Dr. Li explains: “The significant contribution is the first proof-of-concept for systemic, in vivo base editing of CCR5 in hematopoietic stem cells for HIV gene therapy. Targeting HSCs enables continuous generation of all types of HIV-resistant progeny (T cells, macrophages, dendritic cells) across all major reservoir tissues. Unlike ex vivo approaches that require mobilization, apheresis, purification, editing, expansion, and reinfusion, this in vivo method uses a single intravenous injection of an all-in-one adenoviral vector (HDAd5/35) for precision CCR5 targeting. Our approach offers technical simplicity and scalability, which are key for broad applications, particularly in LMICs where more than 90% of HIV infections occur.”

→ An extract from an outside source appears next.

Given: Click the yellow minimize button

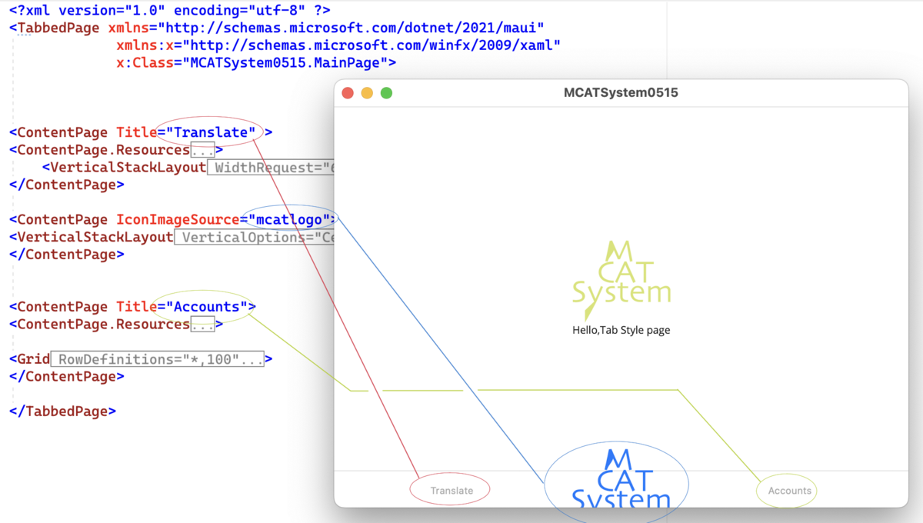Looking at the screenshot, I should (x=367, y=92).
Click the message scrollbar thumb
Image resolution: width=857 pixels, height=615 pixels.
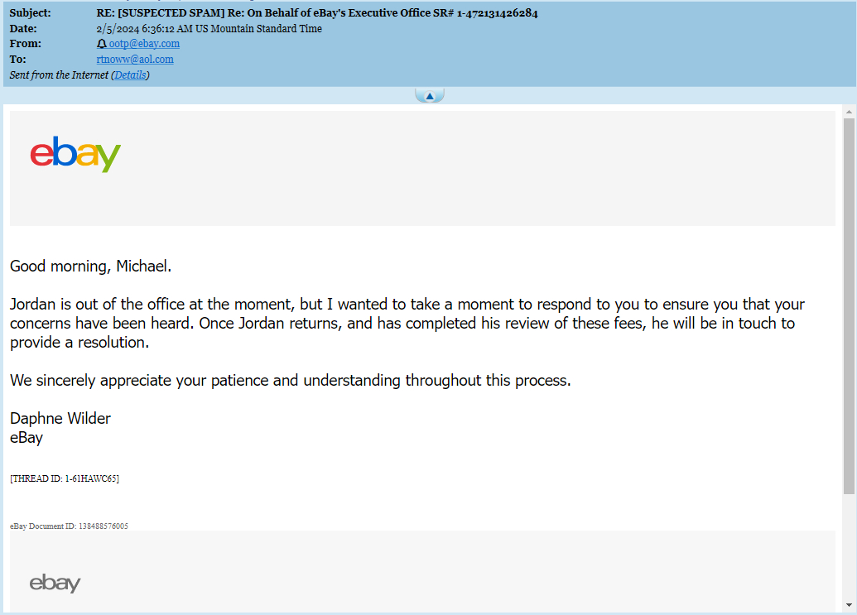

The vector's practical advantages are also notable: unlike many gene therapy platforms, it can be stored at refrigerator temperature and potentially lyophilized for room-temperature shipping, an important consideration for global deployment to LMICs.
The study stops short of a clinical therapy and acknowledges that editing efficiency will need to improve further without inducing toxicity before it can achieve the threshold predicted by mathematical models for full viral control. The team is already working on vectors with improved safety and methods to increase targeting efficiency including dosing schemes, optimized editors and alternative in vivo selection strategies. They are also testing their strategy in combination with other anti-HIV treatments such as an eCD4-Ig decoy receptor and HIV fusion inhibitors.
Questions remain: Will CCR5 editing alone prevent viral escape (e.g. with CXCR4-tropic or mutant CCR5 viruses)? Why is there variation of editing among different patient specimens? Will the results translate beyond mice? But as a proof of concept for affordable, scalable, in vivo gene therapy for HIV, it represents a meaningful and exciting step forward.